HB 4 amends Texas’ medical liability laws concerning limits on liability in malpractice cases (see Table 1); informed consent; cases involving emergency care; litigation matters such as expert reports, the structure of attorney’s fees, and filing deadlines; and recovery of medical expenses.
Informed Consent. The act creates a nine-member Texas Medical Disclosure Panel consisting of lawyers and doctors that must determine which risks related to medical care must be disclosed and which procedures may be performed only after disclosing the risks. It must establish a general disclosure form and develop written materials for disclosing risks associated with hysterectomies. Compliance or failure to comply with the required disclosure is admissible into evidence and creates a rebuttable presumption of either informed consent or lack thereof. Failure to disclose may not be found negligent if doing so would have been medically infeasible, such as in an emergency.
Emergency Care. HB 4 repeals the immunity from liability for emergency procedures performed by “good Samaritans” and replaces that immunity with a standard of proof in such cases. A claimant must prove that the treatment or lack of treatment deviated, with willful or wanton negligence, from the degree of care and skill that could be expected from an ordinarily prudent physician in similar circumstances. This provision does not apply to cases involving treatment after the patient is stabilized or to remedy an emergency caused by a provider.
Pretrial Matters. A claimant must provide written notice of a claim at least 60 days before filing a suit and must authorize in writing the disclosure of medical records. All parties have access to the patient’s medical records and standard discovery interrogatories within 45 days of a request. Filers of claims must submit only an expert report and no longer must submit a cost bond. If a claimant fails to serve each party an expert report and the expert’s curriculum vitae within 180 days after filing the claim, the court must dismiss the claim with prejudice and must order the claimant to pay the defendant’s attorney fees and court costs. The required expert report may not be introduced into evidence or referred to by either party in the course of the action, but any other expert report may be introduced by either party. The bill also establishes qualifications for expert witnesses testifying in a claim.
Recovery. A court must order periodic payments, rather than a lump-sum payment, at the request of either the defendant or the plaintiff when an award is $ 100,000 or more.

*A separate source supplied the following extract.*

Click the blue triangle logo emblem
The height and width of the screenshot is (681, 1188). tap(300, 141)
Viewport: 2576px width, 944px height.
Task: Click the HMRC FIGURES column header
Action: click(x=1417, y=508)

To be allowed to make periodic payments, the defendant must show financial responsibility in the form of an insurance policy, bond, or other proof of ability to make full payment. If a recipient of periodic payments dies, all payments except loss of earnings cease and any remaining security is returned to the defendant.
Legislators enacted a comprehensive new law (HB 2122) in March 2003 that contains caps on noneconomic damages (see Table 1) and other provisions. These other provisions include:
1. an annual tax credit equal to 21% percent of physicians’ adjusted medical liability insurance premiums;
2. collateral source reform, which requires a court to reduce a plaintiff’s award by the net amount he has received from other sources;
3. a $ 500,000 cap on civil damages for injuries or deaths resulting from emergency care in designated trauma centers;
4. requirements concerning expert witnesses’ knowledge, professional activity, and licensure;
5. a requirement for claimants to notify the defendants at least 30 days before filing a suit and provide a certificate of merit from an expert health care provider;
6. the creation of a new physicians’ mutual insurance company to replace the current Board of Risk and Insurance Management plan (all licensed physicians had to pay a one-time fee of $ 1,000 to support the new company); and
7. the creation of a board to study whether to establish a patient compensation fund and how to fund it (HB 2122).